#### [EXERCISE TASKS]
(1) Answer these questions using the forum post about hardware and darktable performance:
(a) By roughly what factor did 3D PassMark performance grow from the Rage Pro 128 to the RX 3080?
(b) How much did the G2D PassMark rise from the Geforce GT 745 of 2013 to the RX 3080 of 2021?
(c) Whom was the writer helping configure a top-end gaming machine?
(2) Continue the forum post about hardware and darktable performance from where it stops.

#### [EXCERPTED PASSAGE]
# # #
Having read the man pages on open-cl performance optimisation, by changing configuration parameters, I’m left wondering what hardware factors can affect darktable performance – with the emphasis on the image editing rather exporting. This topic came into my mind the other day when helping my great grandson configure a top-end gaming machine which he plans to build.
Aside from the question of cooling, the emphasis was on the GPU and it’s capability with Ray Tracing and DLSS – which are, I believe, quiet irrelevant to darktable. I also convinced my self – rightly or wrongly – that most of the other functionalities that make for a good gaming GPU, which collectively make up its 3D performance, are also of little relevance to darktable.
Over the last 20 years the performance gains in GPU 3D performance (as measured for example by a GPU’s 3D PassMark) have been enormous - by a factor of about 25,000 for instance from that wonderful Rage Pro 128 of 1999 (remember that?) to this year’s nVidia RX 3080. But in the same period the G2D PassMark has seen much lower performance increase: by a factor of about 7 from the Rage card to the 3080 card. Or, much more tellingly, by only about 50% from the Geforce GT 745 of 2013 to the RX 3080 of 2021.
This leads me to conclude that I don’t need to have too much concern about how recent my graphics card is in terms of its effect on image processing. Am I right in my assumption? Is there a generally agreed minimum level of card one should use? How much does GGDR memory on the card affect darktable performance?
# # #
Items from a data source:
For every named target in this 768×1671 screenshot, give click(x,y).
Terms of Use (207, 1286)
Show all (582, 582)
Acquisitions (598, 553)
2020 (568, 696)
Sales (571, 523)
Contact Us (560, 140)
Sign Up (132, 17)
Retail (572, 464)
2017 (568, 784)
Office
# # #
#### [RESPONSES FOR EACH TASK]
(1)
(a) About 25,000.
(b) Only about 50%.
(c) The writer's great grandson.

(2)
memory is crucial - if there’s not sufficient memory there’ll be additional overhead for tiling. With current megapixel counts the images needs a lot of memory (you can see a significant difference if working on a full HD screen vs a 4k Screen - and thats just the reduced data needed for displaying)
GPU processing power increase was enormous, GPU memory not
I assume you are meaning memory on the graphics card? How much is the minimum? Is too much never enough? And how does the system RAM amount affect the tiling performance? Is it all done on the graphics card?
Not so fast there, mister. All of the modern OpenCL image processing stages (e.g. Local Laplacian Pyramids, bilateral filter, blur, sharpen, scaling, even matrix colorspace transforms) actually run on those same general GPU cores.
While you might not care about vertex processing throughput for dt, you very much care about pixel processing throughput.
You need enough main memory to hold your image and associated data. That might also imply that having more GPU memory than you have main memory might not be too useful (if dt is the only program using the GPU memory!).
Tiling is done on the main CPU (from main memory, where the full image is stored). It is used to “cut the image in pieces” that the graphics card can handle. The bottleneck there is the transfer from and to main memory, needed to swap tiles (once in each direction per tile).
Of course, you could profile your system to see how much your graphics card speeds up the processing. Have a look at the startup options for dt.
But in the end, what is “fast enough” depends also on what you do with your images. Someone who’s mostly using simple processing and relatively small exports (like me) won’t see much effect from a top GPU (I see hardly any delays in processing as it is, and I don’t mind a bit of waiting on export). If you are into complex processing and need the math-intensive modules, or use high-resolution screens, you’ll profit more from a high-end graphics card…
Does this mean that the processing of ‘guided Laplacians’ from the Highlight Reconstruction module is performed in the GPU? Entirely or partly?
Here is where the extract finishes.